### Texte d'étude ###

Alors, à quoi sert un pasteur ?

Le dernier article publié ici a donné lieu à des réactions particulièrement violentes.
Et il est vrai que si je laissais les choses là où je les ai laissées, il y a de quoi se poser des questions : mais alors, est-ce qu'un pasteur, ça sert vraiment à quelque chose ? 
Comme souvent, il y a au moins deux façons de considérer cette question. La première, c'est de considérer que le pasteur est le permanent de service, celui qui "fait le job", qui remplit la fonction, qui fait la totalité de ce qu'une église se doit de faire pour ceux qui s'y trouvent : prêcher, enseigner, baptiser, partager le pain et la Parole, accompagner, animer, évangéliser, organiser, dialoguer, secourir, discipliner, et surtout aimer. On l'aura compris, ce n'est pas l'opinion de Paul. 
L'autre façon, c'est de dire que le pasteur est le luxe immense, dans notre monde, du superflu. Un des pasteurs que j'admire le plus nous a dit un jour, lors d'une session de formation des "jeunes" pasteurs que nous étions alors : "être pasteur, c'est être un artiste de la foi, qui donne envie d'être artiste aussi". Et je crois que ça n'a jamais fini de résonner pour moi. Être pasteur, c'est être artiste : celui qui ne produit rien d'utile, parce que justement le but de l'art, c'est d'être en plus, de montrer qu'il existe autre chose que la réalité ordinaire. Le pasteur fait ça : rappeler sans cesse que la grâce de Dieu dépasse la réalité ordinaire (et ça commence par se le rappeler à soi-même !), avec l'espoir fou que ça bouleverse des vies, pour que d'autres deviennent artistes, à leur façon unique et merveilleuse. 
Les pasteurs sont formés, sérieusement, à la lecture critique de la Bible, pour, au minimum, ne pas dire n'importe quoi. Mais ils sont formés aussi à la bataille au corps-à-corps avec les textes, pour y puiser une Parole venue d'ailleurs, qui vient nous cueillir là où nous n'attendions que de l'ordinaire. Les pasteurs sont formés à écouter, au nom d'un Autre, en présence d'un Autre, les histoires de vie, les joies et les douleurs, les projets possibles et les espérances inattendues. Le secret de cette relation avec autrui est protégé par la loi, au même titre que la relation entre un médecin et son patient. Et il y a un peu de ça, aussi : permettre à d'autres d'avancer en s'appuyant sur quelqu'un qui s'y engage totalement, quand le besoin s'en fait sentir.

### Données extraites ###

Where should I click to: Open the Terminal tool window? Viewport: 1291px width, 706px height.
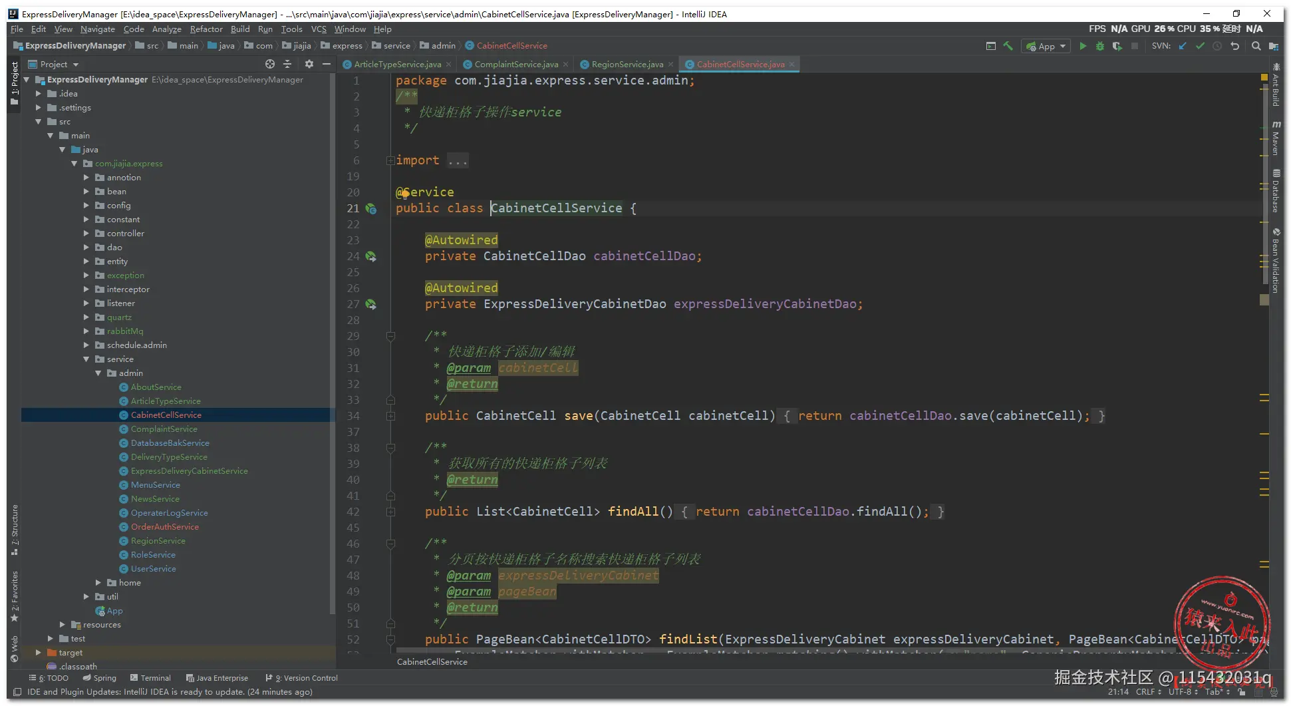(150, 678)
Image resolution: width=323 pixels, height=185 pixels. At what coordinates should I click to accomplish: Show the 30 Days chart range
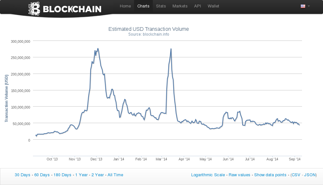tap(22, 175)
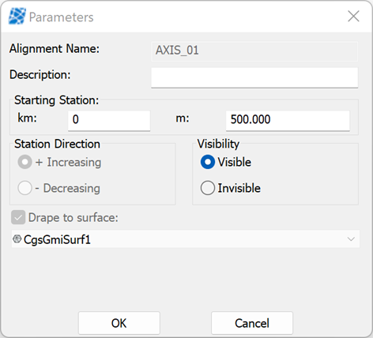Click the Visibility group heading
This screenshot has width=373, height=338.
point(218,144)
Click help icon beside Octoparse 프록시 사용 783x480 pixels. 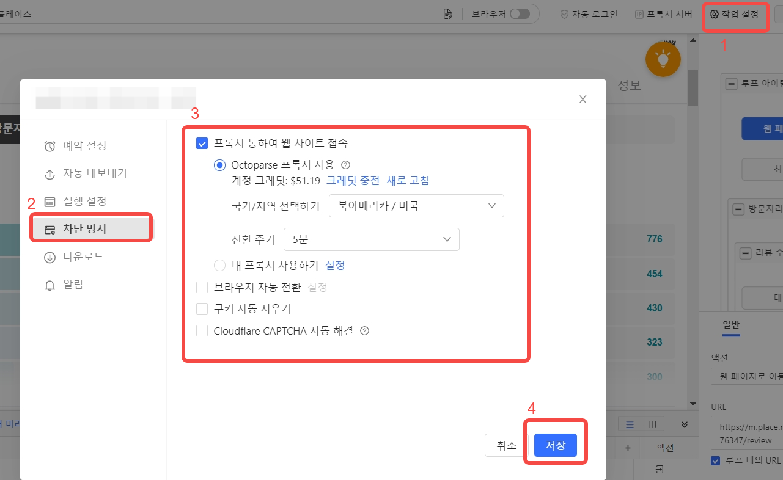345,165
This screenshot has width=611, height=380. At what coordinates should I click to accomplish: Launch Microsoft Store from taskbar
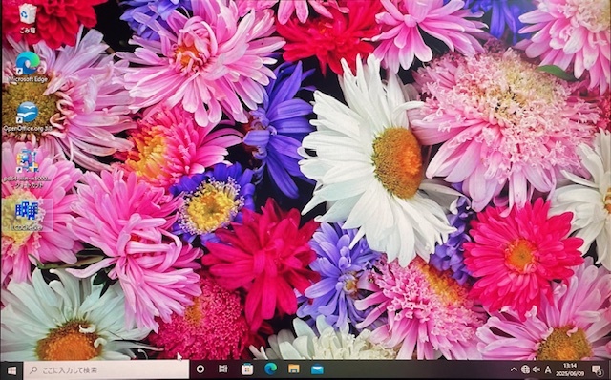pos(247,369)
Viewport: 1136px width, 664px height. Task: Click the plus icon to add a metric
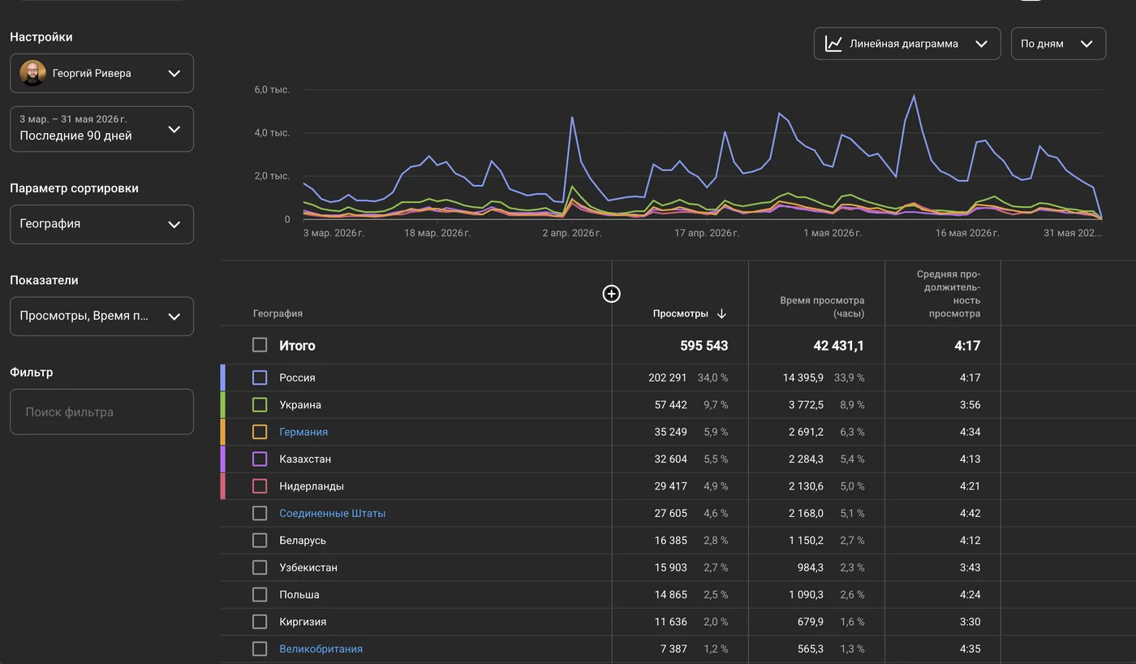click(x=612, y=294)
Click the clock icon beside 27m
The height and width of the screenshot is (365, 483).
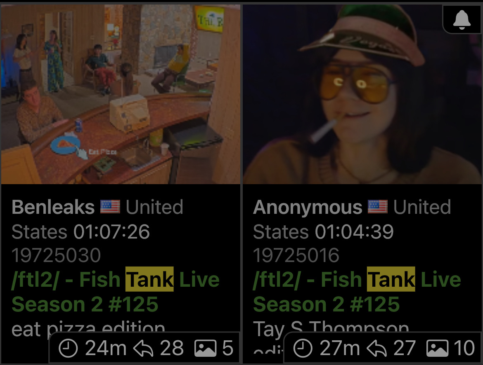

###
### Données extraites ###

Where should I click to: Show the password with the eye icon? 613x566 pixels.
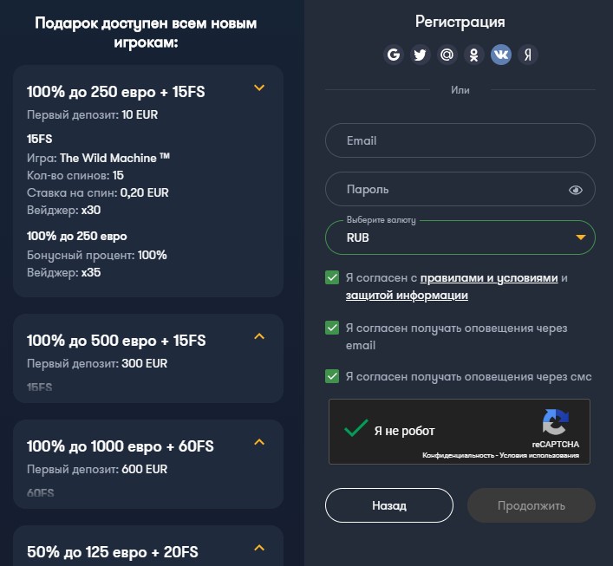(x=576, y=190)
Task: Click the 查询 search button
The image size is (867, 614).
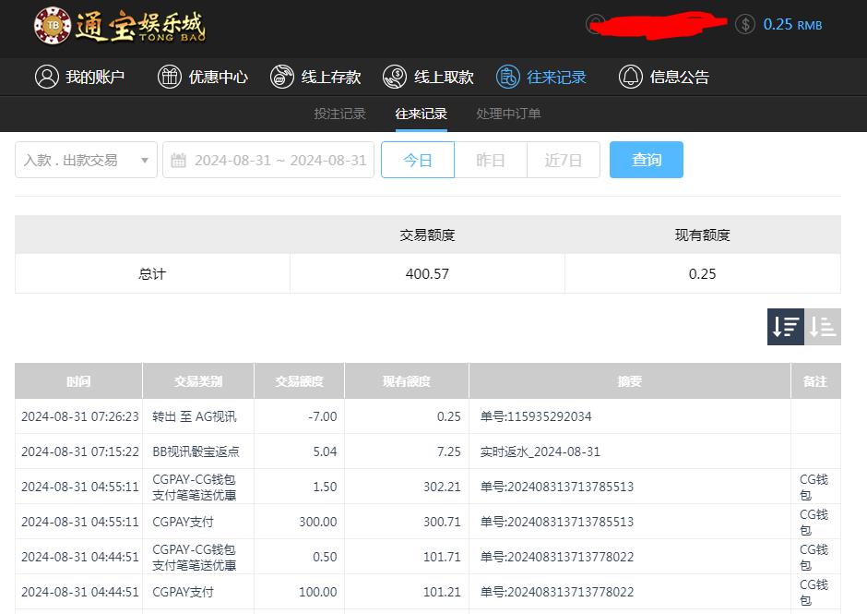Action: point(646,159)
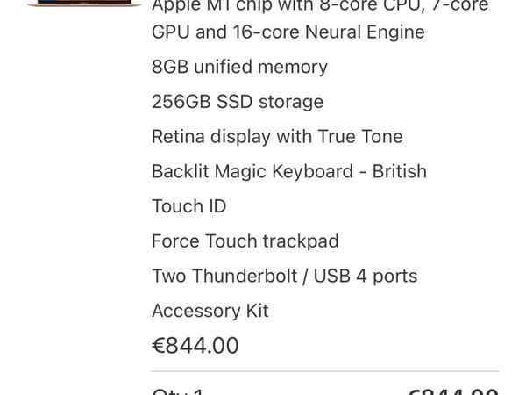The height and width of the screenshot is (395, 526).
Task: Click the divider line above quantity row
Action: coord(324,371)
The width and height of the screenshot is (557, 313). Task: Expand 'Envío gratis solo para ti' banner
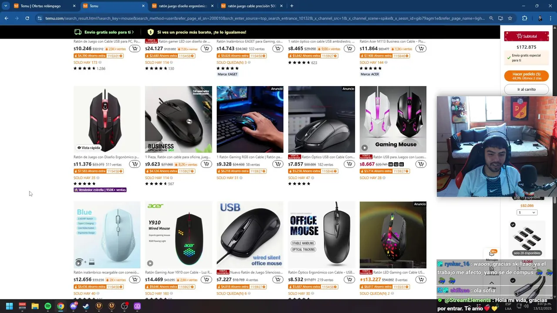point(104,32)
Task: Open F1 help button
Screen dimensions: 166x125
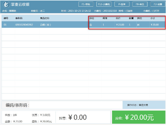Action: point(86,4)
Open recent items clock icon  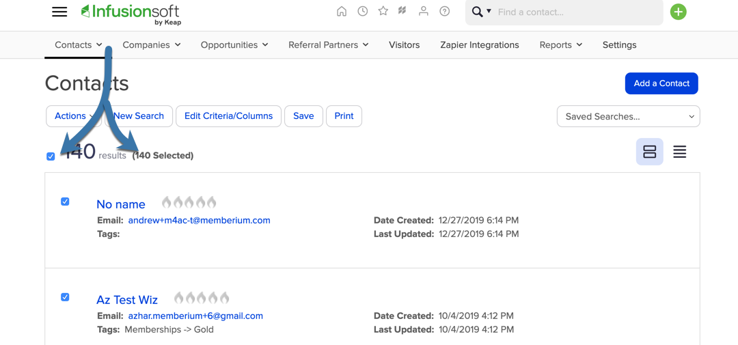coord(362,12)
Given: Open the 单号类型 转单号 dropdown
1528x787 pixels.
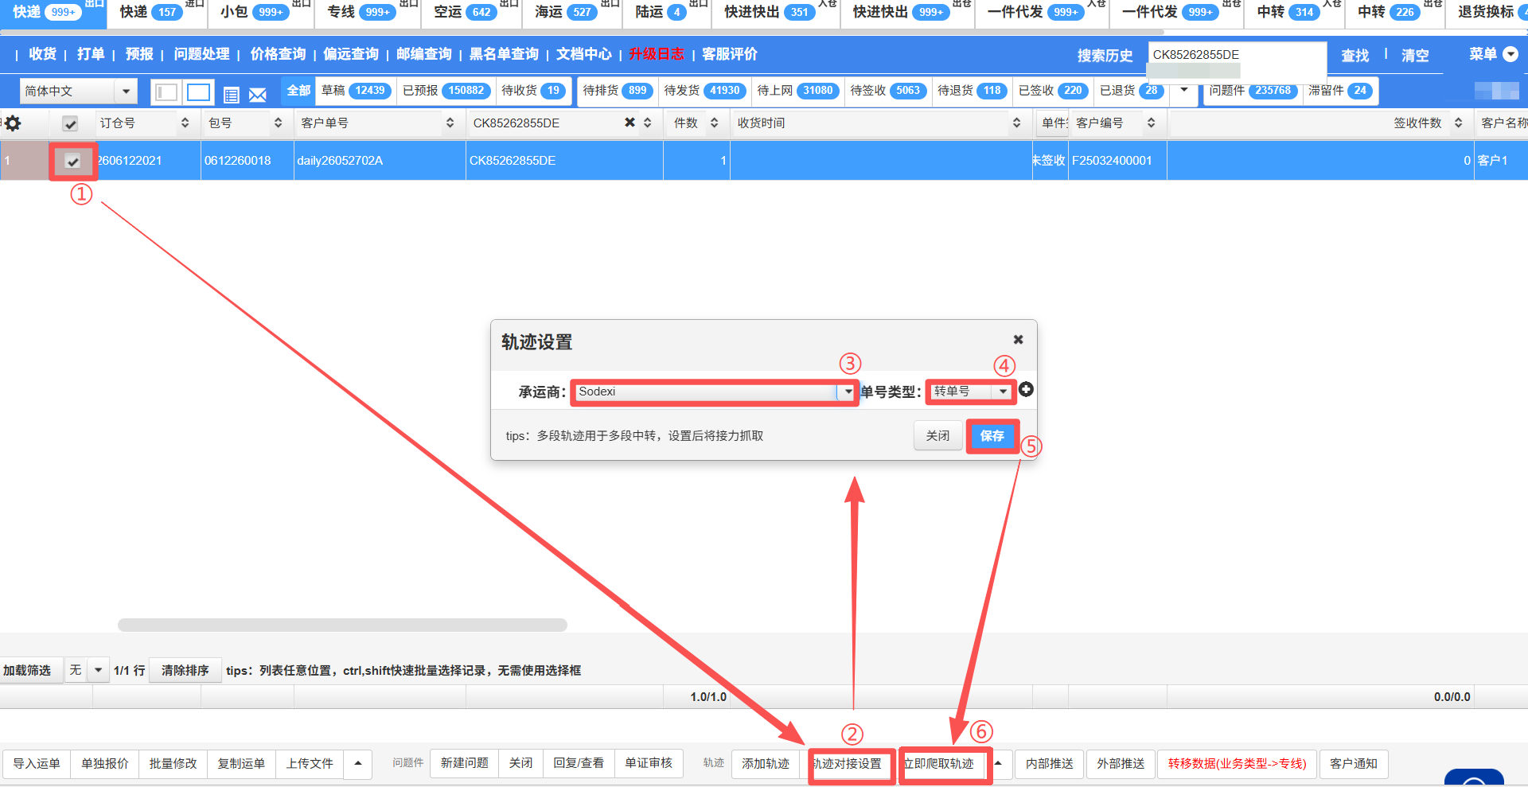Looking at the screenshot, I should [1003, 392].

###

__Travail demandé__
a – Relevez tout ce à quoi, selon le texte sur le rôle du pasteur, les pasteurs sont formés.
b – Reprenez le texte sur le rôle du pasteur après sa dernière phrase et poursuivez-le.
Les items proviennent d'une source distincte du texte sur le rôle du pasteur.

__Réponses attendues__
a –
- à la lecture critique de la Bible
- à la bataille au corps-à-corps avec les textes
- à écouter, au nom d'un Autre, en présence d'un Autre, les histoires de vie, les joies et les douleurs, les projets possibles et les espérances inattendues

b –
Il y a la grâce infinie de partager les découvertes de la façon dont Dieu agit dans nos vies, avec les plus jeunes comme avec tous les autres. Il y a la grâce infinie de dire l'amour de Dieu quand la mort est venue frapper et que toute espérance semble anéantie. Il y a la grâce infinie de la simplicité d'une amitié entre ceux qui cherchent ensemble à être des disciples. Il y a la question jamais tranchée, toujours en développement, de ce que signifie être disciple. Il y a tant de choses qui donnent leur poids à la fonction du pasteur... 
Un poids qui, parfois, est bien lourd à porter. Mais que nous avons choisi, nous les pasteurs, de porter, appelés par Dieu. Nous avons souvent tout laissé derrière nous pour prendre le risque de partager la simple humanité de ceux qui cherchent Dieu.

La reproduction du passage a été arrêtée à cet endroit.